Celui-ci se présentait maintenant comme arc-bouté sur cette vision des choses et à vif dans ses sentiments. Il était impossible d’en appeler à sa réflexion pour mettre sa responsabilité en question. En revanche, et par bonheur en quelque sorte, mon patient avait immédiatement retranscrit dans le lien analytique certaines coordonnées de sa position dans le lien à l’autre. «Psys pérorant comme des poules» et «chiennes de femmes» d’un côté, et de l’autre «j’espère que vous ferez mieux que ça pour vous occuper de moi»: le ton était donné. Cet homme adressait à ses partenaires un mépris misogyne mordant, paradoxalement assorti d’une demande d’amour massive, aux accents exclusifs et fusionnels.
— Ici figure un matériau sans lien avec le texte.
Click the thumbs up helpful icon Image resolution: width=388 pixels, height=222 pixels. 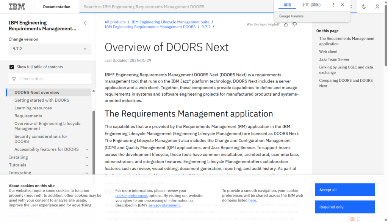point(286,25)
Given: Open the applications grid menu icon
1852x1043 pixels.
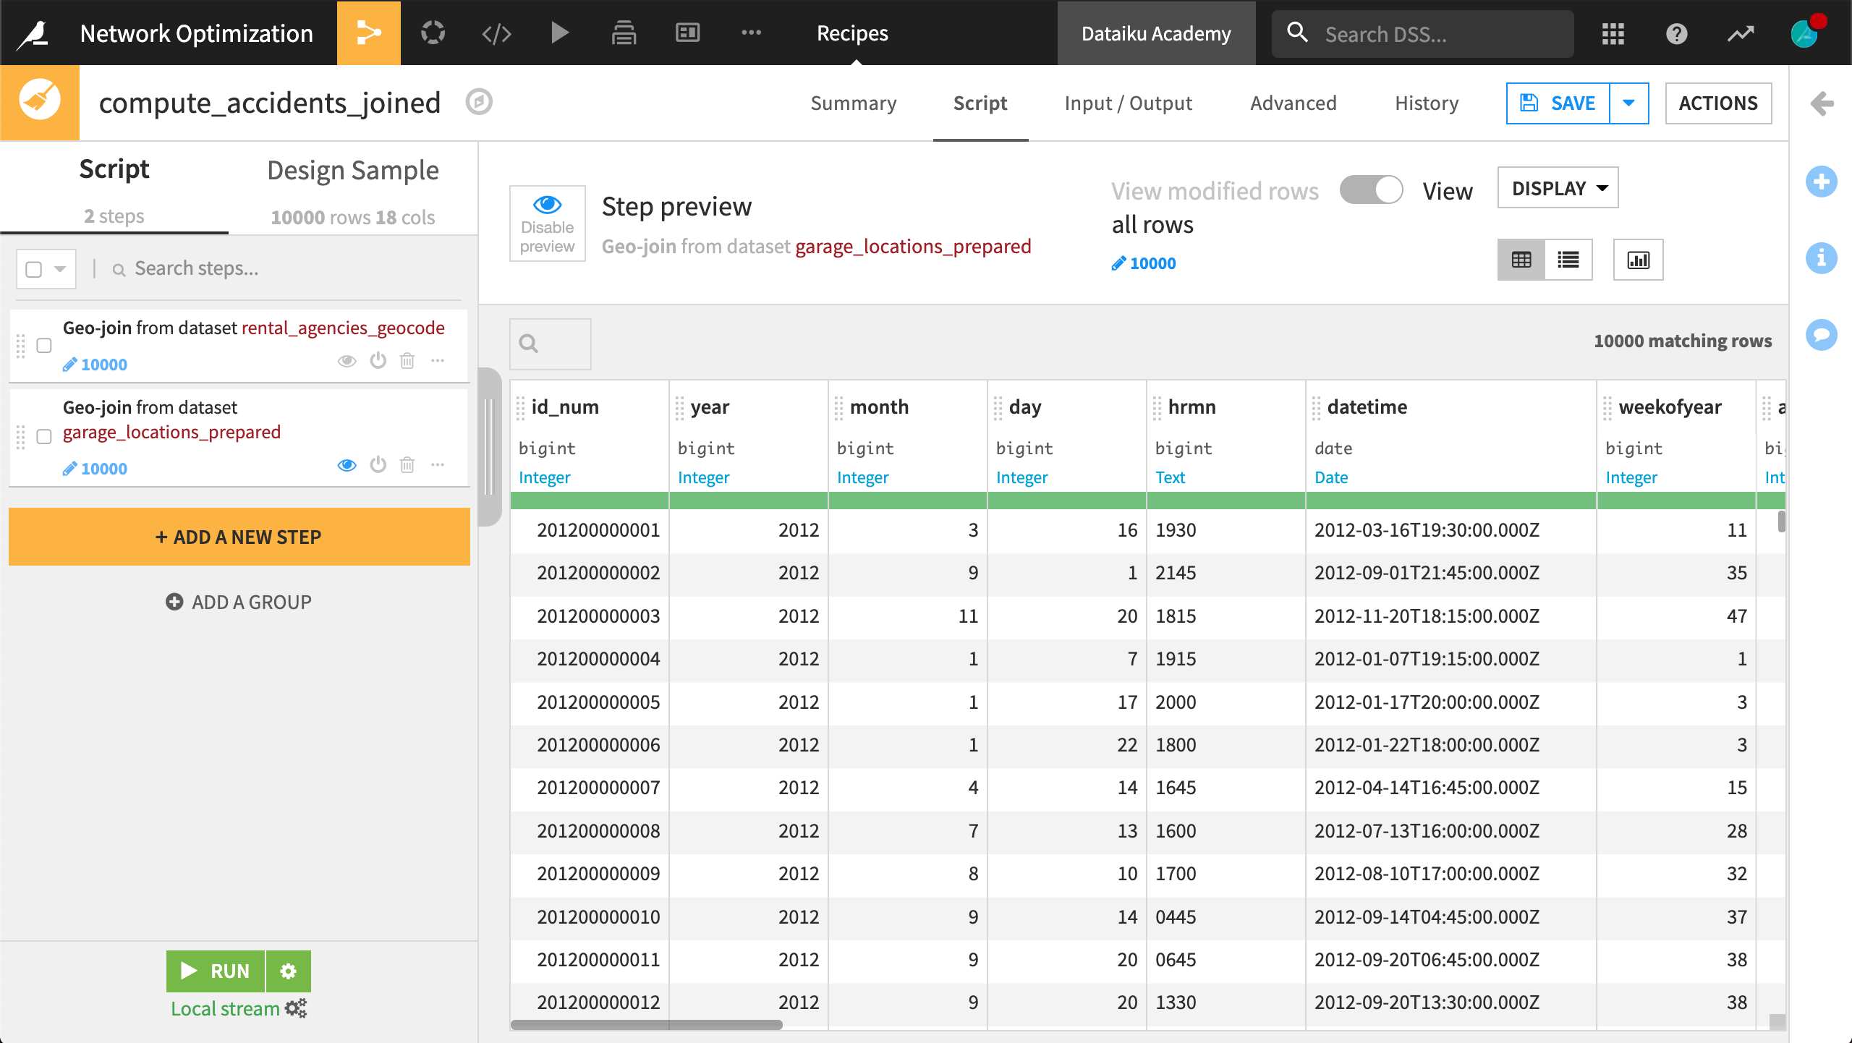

La réplique de cette impasse dans le lien analytique était le signe que j’avais entre les mains le puissant levier du transfert pour amener cet homme à se déplacer dans son rapport à l’Autre féminin et à opérer une mutation durable dans sa manière d’aimer.
Si je cédais à mes difficultés à supporter ce transfert et laissais mon patient provoquer la cassure du lien analytique, je lui infligeais «un échec affectif de plus», selon ses termes liminaires. Cet échec, s’il se produisait, risquerait non seulement d’éteindre définitivement son appel à la psychanalyse, mais aussi d’accentuer son désespoir quant au possible du lien avec l’Autre féminin, voire de le faire sombrer dans une mélancolie teintée de superstition.
Neutraliser la répétition comme effet de l’inconscient dans le transfert requiert, pour le psychanalyste, d’inventer les pas-de-côté successifs qui prendront valeur d’interprétation et d’inflexion du lien analytique. Dans le cas présent, il s’agissait aussi de préserver mon désir d’analyste, à l’orée d’une cure qui s’annonçait éprouvante. Je me suis appuyée sur cette pensée: il n’y avait aucune raison que mon patient me traite différemment de quiconque dans sa vie affective et, s’il pouvait faire autrement, il n’aurait pas besoin d’une psychanalyse.